Details differ between countries

“Dual VET systems differ from country to country,” said Maren Verfürth, a colleague of Thorsten Schlich’s at GOVET. “Dual VET can never be transferred one-to-one from the particular form it takes in Germany to a partner country.”

That’s because the German version is embedded in a whole legal, historical and cultural context, and the context is different in Mexico or Slovakia or a US state, Verfuerth explained. Each country must develop its own version of Dual VET, and GOVET helps them with that.

In both Germany and Slovakia, dual-system trainees spend half their time in government-funded classrooms, learning the theory of their trade, and half in on-the-job training under the supervision of qualified mentors. In both countries, trainees normally spend the duration of their on-the-job training at a single company, which pays them – albeit modestly – a monthly stipend.

But the stipend is significantly higher in Germany than in Slovakia – several hundred euros a month in Germany, compared to a few tens per month in Slovakia. And in Slovakia, the principal administrative responsibility remains with schools, whereas in Germany, host companies play a larger role.

A key barrier to adoption of the dual system: Preconceptions

Ladislav Chudý at Manz Slovakia and Maren Verfürth at GOVET both told DW that a big barrier to the adoption of the ‘dual VET system’ in many countries outside Germany was that parents, who are the decision-makers about whether or not to send their kids into vocational training, “tend to think such training means consigning their kids to hard, dirty blue-collar jobs,” as Chudý put it. “What we do at Manz is invite the kids and the parents to come to our facility, which is spotlessly clean and high-tech, and that changes their perception right away.”

At Manz, he added, technicians’ jobs involve a lot of creative, constantly changing work, since they’re part of teams that develop new automated production systems. It isn’t like working on a production line. Once parents understand the nature of the job and the company, many are enthusiastic.

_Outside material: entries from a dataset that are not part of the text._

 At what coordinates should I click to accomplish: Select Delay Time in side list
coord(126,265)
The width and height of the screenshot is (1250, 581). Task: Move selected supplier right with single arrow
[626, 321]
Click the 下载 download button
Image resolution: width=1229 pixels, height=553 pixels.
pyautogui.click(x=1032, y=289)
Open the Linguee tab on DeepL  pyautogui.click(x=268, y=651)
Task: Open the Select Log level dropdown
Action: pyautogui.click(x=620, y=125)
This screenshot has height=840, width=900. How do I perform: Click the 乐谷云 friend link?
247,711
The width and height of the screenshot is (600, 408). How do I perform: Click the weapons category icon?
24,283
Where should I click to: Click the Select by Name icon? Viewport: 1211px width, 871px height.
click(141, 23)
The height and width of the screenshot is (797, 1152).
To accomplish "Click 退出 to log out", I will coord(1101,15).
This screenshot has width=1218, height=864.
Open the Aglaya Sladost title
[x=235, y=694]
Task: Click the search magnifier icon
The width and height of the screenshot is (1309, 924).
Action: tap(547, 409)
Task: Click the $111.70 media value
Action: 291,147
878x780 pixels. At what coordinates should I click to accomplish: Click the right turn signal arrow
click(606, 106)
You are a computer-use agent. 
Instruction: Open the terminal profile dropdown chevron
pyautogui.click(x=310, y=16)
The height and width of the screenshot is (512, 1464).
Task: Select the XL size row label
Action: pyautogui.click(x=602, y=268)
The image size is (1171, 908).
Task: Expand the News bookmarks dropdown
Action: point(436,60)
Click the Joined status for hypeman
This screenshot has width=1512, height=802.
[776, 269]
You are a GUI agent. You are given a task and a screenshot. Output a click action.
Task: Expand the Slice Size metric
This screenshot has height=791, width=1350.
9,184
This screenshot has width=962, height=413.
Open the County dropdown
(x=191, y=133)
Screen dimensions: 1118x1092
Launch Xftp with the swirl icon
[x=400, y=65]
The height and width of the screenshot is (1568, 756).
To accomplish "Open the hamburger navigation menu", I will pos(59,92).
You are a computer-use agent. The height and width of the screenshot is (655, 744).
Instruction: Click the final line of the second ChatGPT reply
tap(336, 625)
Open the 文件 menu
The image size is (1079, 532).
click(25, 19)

One difference between the German and Slovakian Dual VET systems is that Germany’s usually lasts three years, and doesn’t automatically lead to a university entrance qualification – although it is usually possible qualify for university through extra steps.

In Slovakia, by contrast, the four-year dual vocational educational program was specifically designed to routinely provide the formal requirements for university entrance on successful completion, in order to overcome parents’ hesitations. “We want parents to feel comfortable that their kids have good options,” Chudý said.

Starting small, building patiently

A key factor in the adoption of Dual VET in Slovakia, according to Željka Šenkovič, an official at the German Chamber of Commerce (AHK) in Slovakia, was the support of several influential politicians familiar with the role of Dual VET in Germany. They were able to pass an enabling law in 2015 – in part as a response to high youth unemployment in their country.

“It’s crucial to have a legal framework supporting the dual VET program, providing all the accreditations,” Šenkovič said. “Years of work preceded that law being passed… It was a key milestone.”

Šenkovič said there were about 1,200 students now enrolled in dual VET in Slovakia, and the government had set a target of 12,000 by 2020 – though the target was “very ambitious,” and might take a few more years to reach.

“It will be important to publicize the program and persuade parents of its advantages for their children,” she added.

Maren Verfuerth told DW that Mexico was another country that had made great progress in adopting a dual VET system. In both Slovakia and Mexico, a key role in introducing dual VET was played by local subsidiaries of German industrial companies familiar with the advantages in developing trainees into well-qualified employees – but in both cases, the system was now being adopted by domestic firms.

“It takes time to make local firms familiar with the system, but after a while they see by example how well it works – for everyone concerned,” Verfuerth said.